Fenomena tersebut boleh jadi adalah ekspresi dari meningkatnya gairah beragama kaum muslim Indonesia. Sayangnya, gairah untuk lebih menonjolkan identitas keislaman itu juga dibarengi dengan meningkatnya gejala radikalisme. Radikalisme keberagamaan kaum muda muslim Indonesia seperti dijelaskan dalam buku ini dilatari oleh setidaknya dual hal. Pertama, masuknya organisasi-organisasi Islam transnasional. Kedua, terjadinya pergeseran otoritas keagamaan. Dulu, otoritas keagamaan lebih banyak dipegang oleh figur-figur ulama yang dikenal memiliki pengetahuan keagamaan mendalam; fasih berbahasa Arab, menulis banyak kitab, dan mengamalkan ajaran tasawuf.

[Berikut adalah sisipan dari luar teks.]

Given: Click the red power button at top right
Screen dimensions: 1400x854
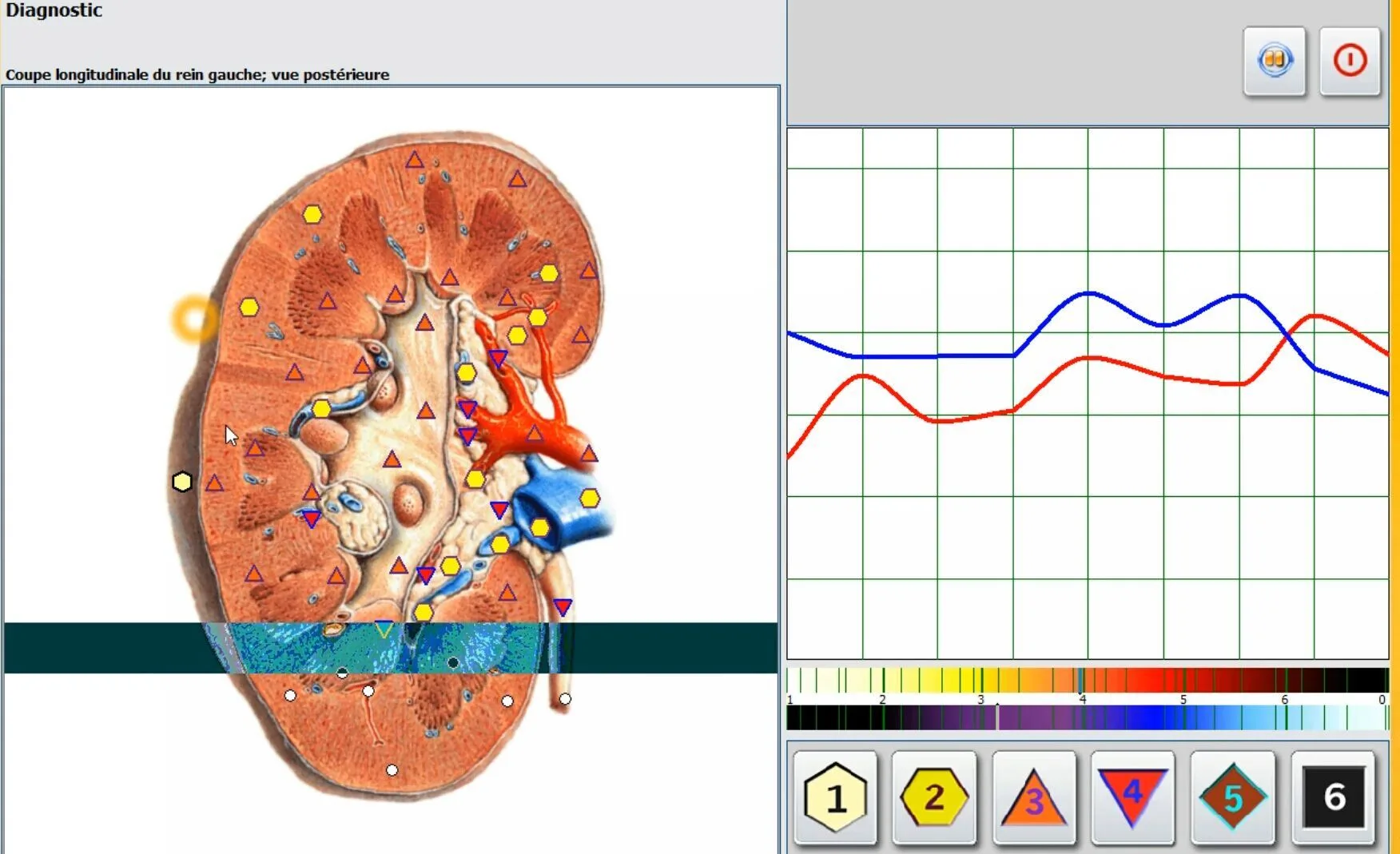Looking at the screenshot, I should click(x=1350, y=61).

Kecenderungan itu dalam banyak hal telah mengalami banyak pergeseran (shifting). Hari ini, yang dianggap otoritatif di bidang keagamaan oleh kaum muda muslim milenial adalah sosok-sosok penceramah agama yang memiliki popularitas tinggi, kerap muncul di media massa atau media sosial sehingga mudah diakses. Perkembangan teknologi informasi, terutama dengan kemunculan berbagai platform media digital membuat kaum muda muslim milenial lebih menggemari penceramah agama yang digital friendly.

Pergeseran otoritas itu bukan tidak menyisakan persoalan. Kajian-kajian keagamaan di media massa atau di media sosial oleh penceramah agama cum selebritis umumnya dikemas ringan, populer, dan membahas hal-hal praktis ihwal kehidupan sehari-hari. Model kajian keagamaan yang demikian itu cenderung membentuk pola berpikir anak muda muslim kurang mendalam memahami Islam.

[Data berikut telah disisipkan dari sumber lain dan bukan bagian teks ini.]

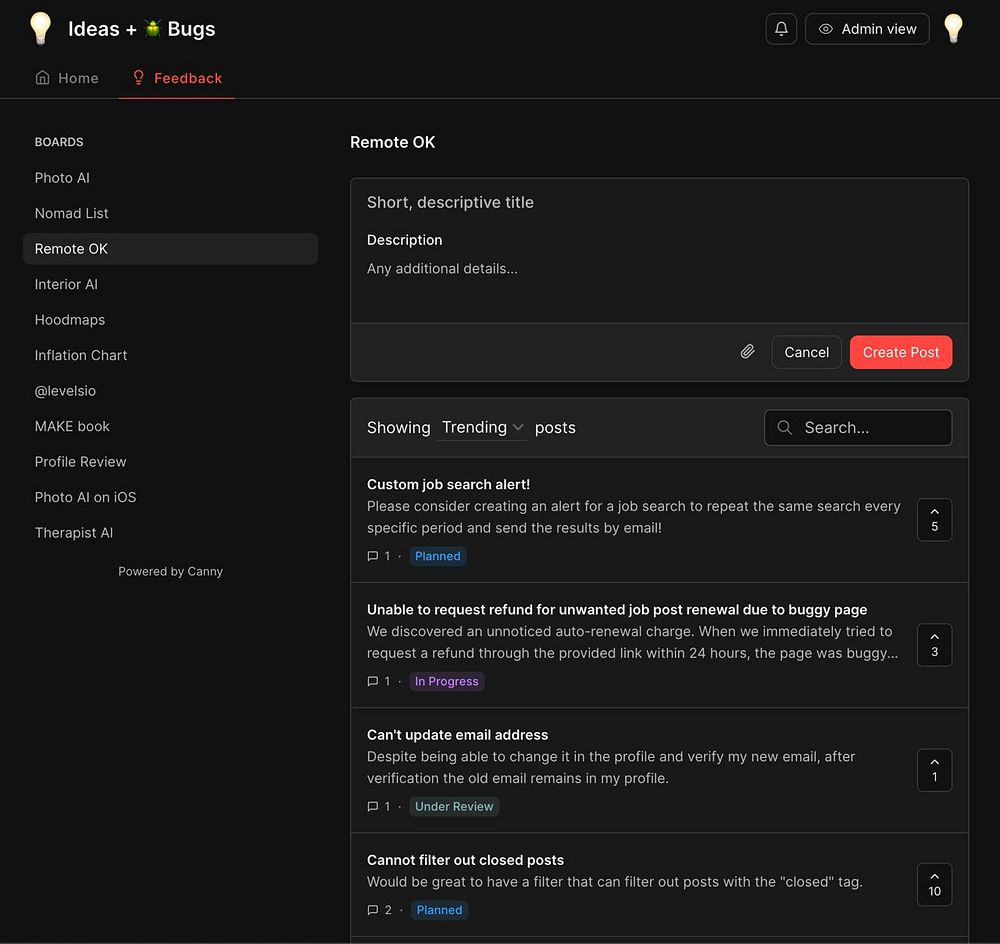The image size is (1000, 944).
Task: Expand the Trending sort dropdown
Action: (x=482, y=427)
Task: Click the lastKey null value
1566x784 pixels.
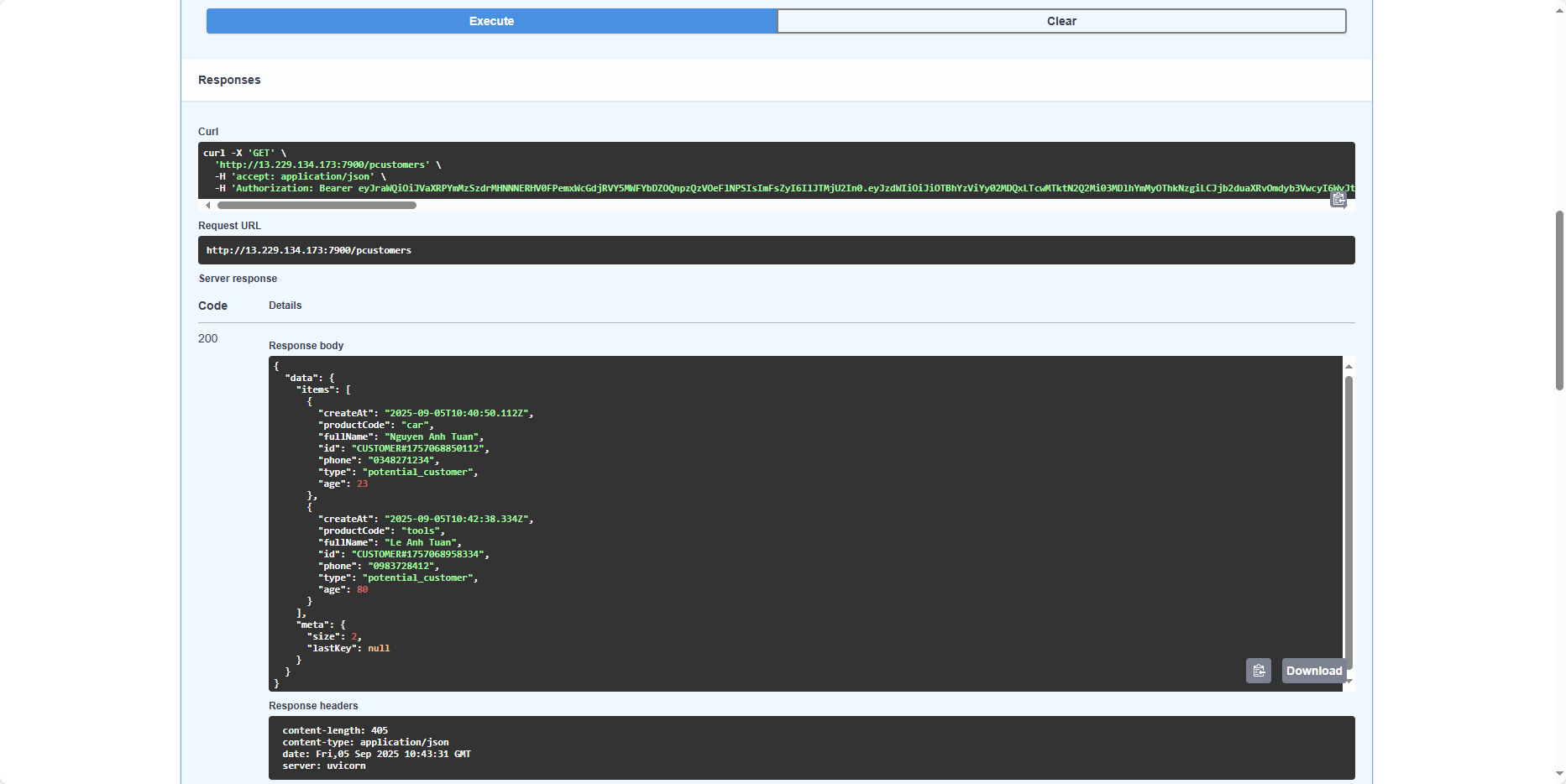Action: [379, 648]
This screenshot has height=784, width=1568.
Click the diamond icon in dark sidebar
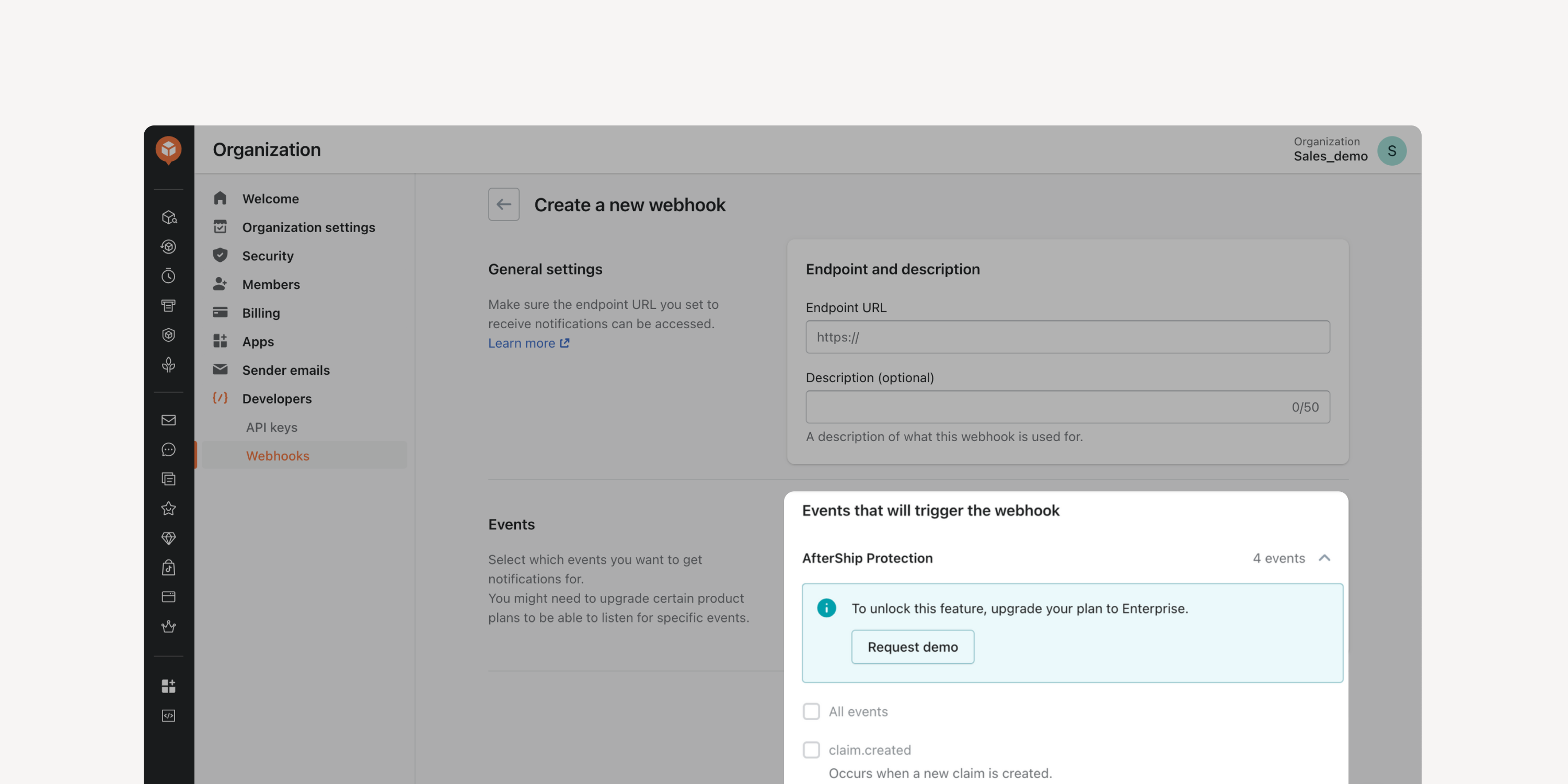pyautogui.click(x=169, y=538)
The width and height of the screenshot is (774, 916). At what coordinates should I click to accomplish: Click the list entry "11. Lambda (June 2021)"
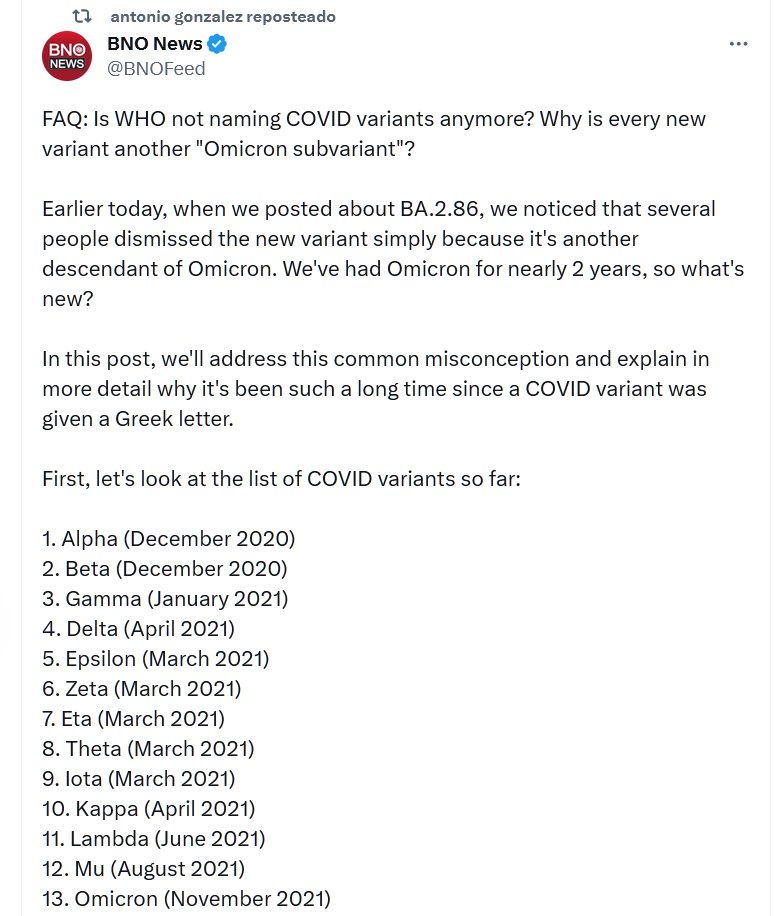154,838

Kajian keagamaan populer yang dapat dengan mudah ditemukan di media massa dan kanal media sosial umumnya tidak mengajak umat muslim untuk beragama secara kritis-kontemplatif, alih-alih lebih sering mengajarkan umat untuk beragama secara tekstualis. Pola keberagamaan tekstualistik inilah yang menjadi lahan subur bagi bersemainya ideologi keagamaan radikal. Pernyataan BIN dan BNPT tentang sejumlah universitas yang menjadi sarang penyebaran ideologi radikal mengonfirmasi asumsi tersebut.

Sebagaimana layaknya fenomena sosial pada umumnya, nyaris tidak pernah ada kesimpulan baku dan komprehensif yang bisa ditarik. Begitu pula ihwal perilaku keberagamaan kaum muda muslim Indonesia. Tidak ada kecenderungan yang ajek yang dapat menggambarkan keseluruhan fenomena tanpa menyisakan persoalan.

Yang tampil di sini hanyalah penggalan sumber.